A Phase II Study of HLA-Haploidentical Stem Cell Transplantation to Treat Clinically Aggressive Sickle Cell Disease

About the study

The study is a Phase II clinical trial. Patients will receive intensity modulated total body irradiation (TBI) at a dose of 3 Gy with standard fludarabine/ i.v. cyclophosphamide conditioning prior to human leukocyte antigen (HLA)-haploidentical hematopoietic stem cell transplant (HSCT).

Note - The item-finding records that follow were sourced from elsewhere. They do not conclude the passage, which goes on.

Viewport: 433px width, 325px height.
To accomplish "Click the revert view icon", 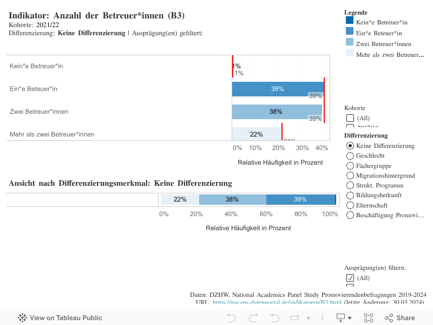I will click(x=274, y=318).
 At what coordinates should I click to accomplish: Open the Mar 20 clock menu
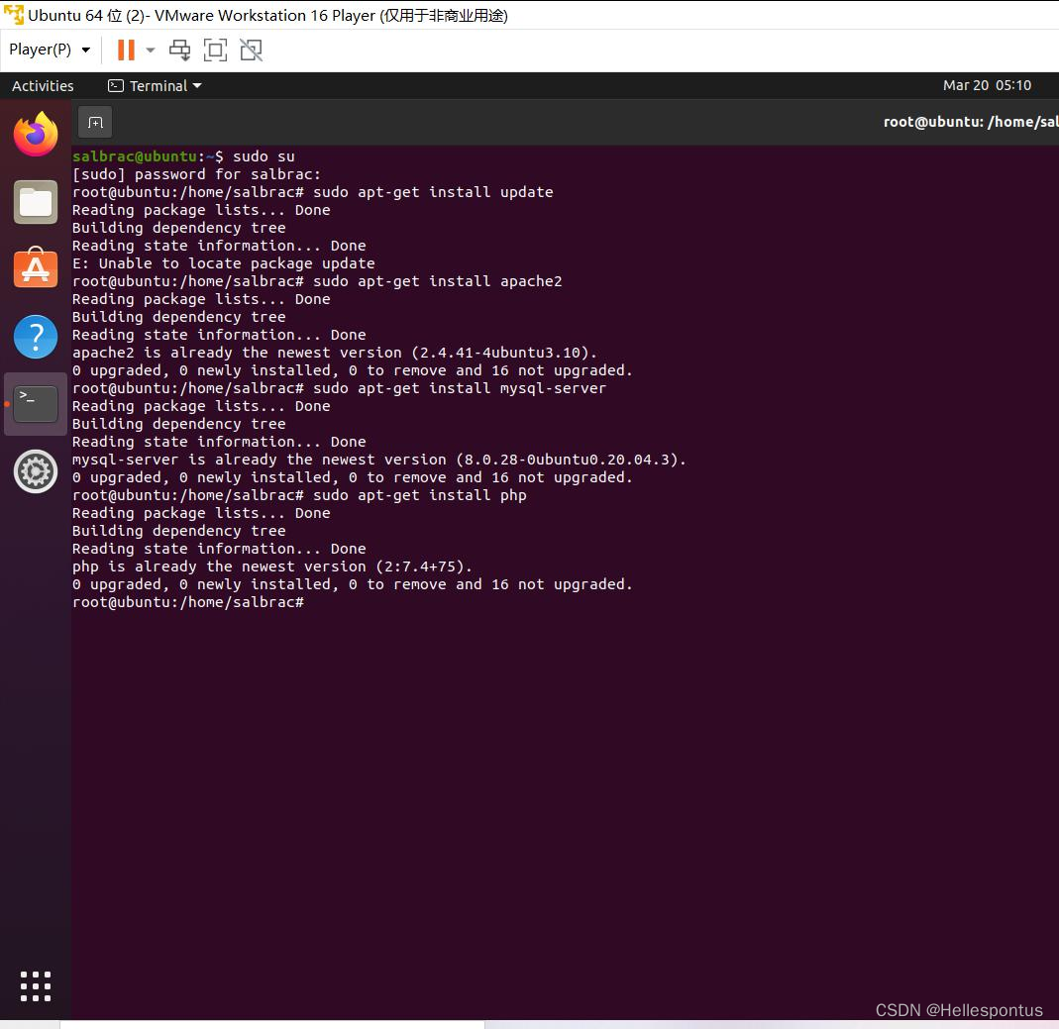988,85
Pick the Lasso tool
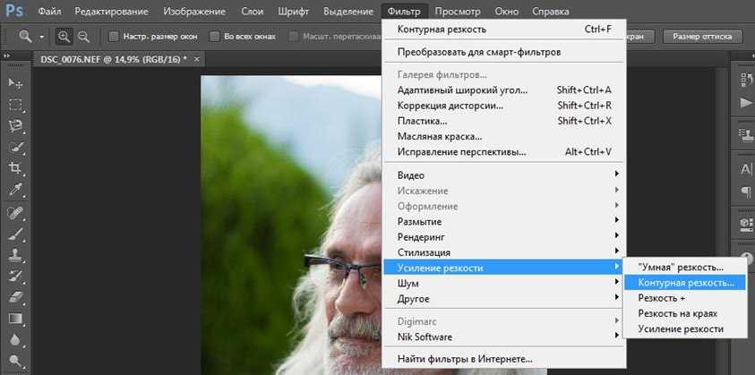 coord(15,125)

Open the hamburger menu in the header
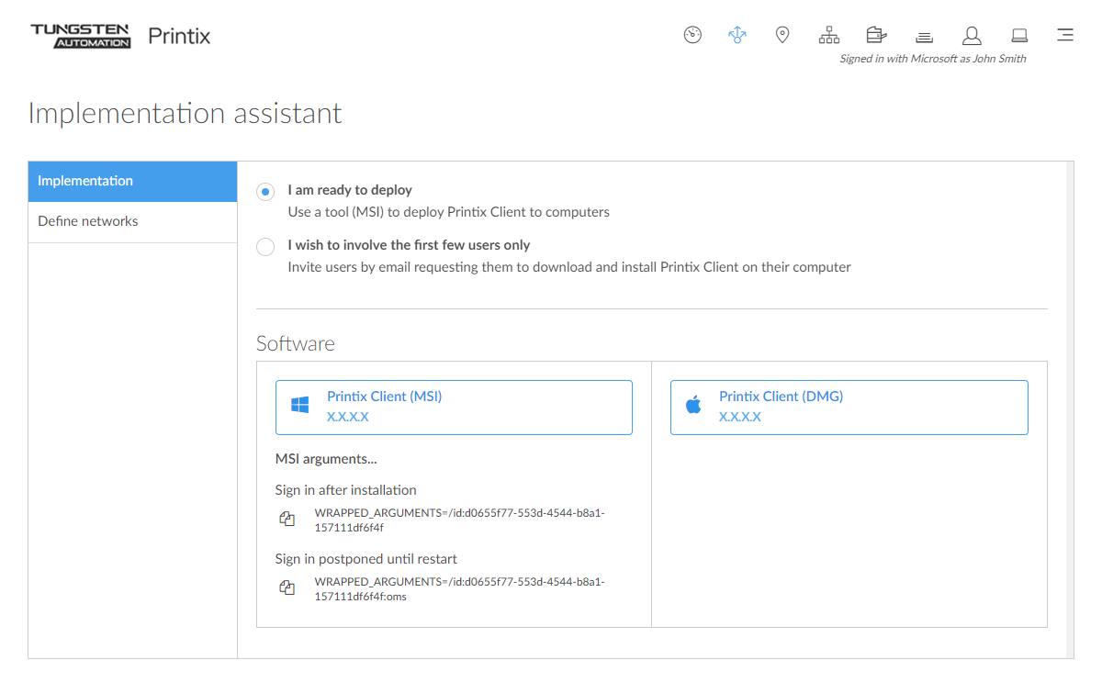(1064, 35)
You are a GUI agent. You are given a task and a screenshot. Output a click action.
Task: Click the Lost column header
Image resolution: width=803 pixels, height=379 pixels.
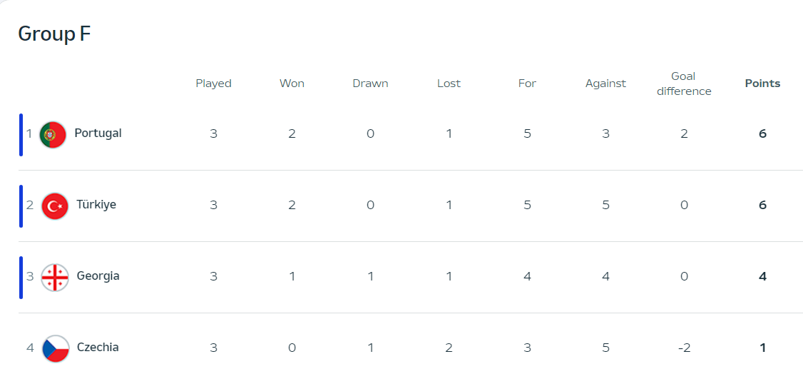click(449, 84)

The primary objective of the study is to determine the engraftment at Day +60 following HLA-haploidentical hematopoietic stem cell transplant protocol using immunosuppressive agents and low-dose total body irradiation (TBI) for conditioning and post-transplant cyclophosphamide in patients with sickle cell disease.

Study point of contact

Damiano Rondelli, MD
312 413-3547
drond@uic.edu

Locations

1 United States site

Age

16 Years - 60 Years

Phase

Phase 2

Study type

Interventional

Gender

All

Interventions

Drug

Radiation

Procedure

Criteria

Patient Eligibility:

Patients with sickle cell disease are eligible if they have any of the following complications:

1.1 Stroke or central nervous system event lasting longer than 24 hours 1.2 Frequent vaso-occlusive pain episodes, defined as ≥ 3 per year requiring emergency room, acute care center, hospital admissions, or home bedrest leading to absence from work or school. 1.3 Recurrent episodes of priapism, defined as ≥ 2 per year requiring emergency room visits 1.4 Acute chest syndrome with recurrent hospitalizations, defined as ≥ 2 lifetime events 1.5 Red-cell alloimmunization (≥ 2 antibodies) during long-term transfusion therapy 1.6 Bilateral proliferative retinopathy with major visual impairment in at least one eye 1.7 Osteonecrosis of 2 or more joints 1.8 Sickle cell nephropathy, defined by a GFR < 90mL/min/1.73m2 or the presence of macroalbuminuria (urine albumin > 300 mg/g creatinine) 1.9 Pulmonary hypertension, defined by a mean pulmonary arterypressure >25mmHg

Age 16-60 years
Karnofsky performance status of 60 or higher (Appendix A)
Adequate cardiac function, defined as left ventricular ejection fraction ≥ 40%
Adequate pulmonary function, defined as diffusion lung capacity of carbon monoxide ≥ 50% predicted (after adjustment for hemoglobin concentration)
Estimated GFR ≥ 50mL/min/1.73m2 as calculated by the modified MDRD equation
ALT ≤ 3x upper limit of normal
HIV-negative
Patient is not pregnant
Patient is able and willing to sign informed consent
Patient does not have a fully HLA-matched sibling donor
Patient has an HLA-haploidentical relative

Donor Eligibility Relatives (parents, offspring, siblings, aunts/uncles, cousins) will be tested by molecular typing of HLA class I (A, B, and C) and class II (DRB1) at low resolution. Only those that are an HLA-haploidentical match (≥ 4/8) will be considered as a potential donor. NOTE: If during testing, a fully HLA-matched sibling donor is found and is willing to donate his/her stem cells, the potential subject will not be eligible for this protocol.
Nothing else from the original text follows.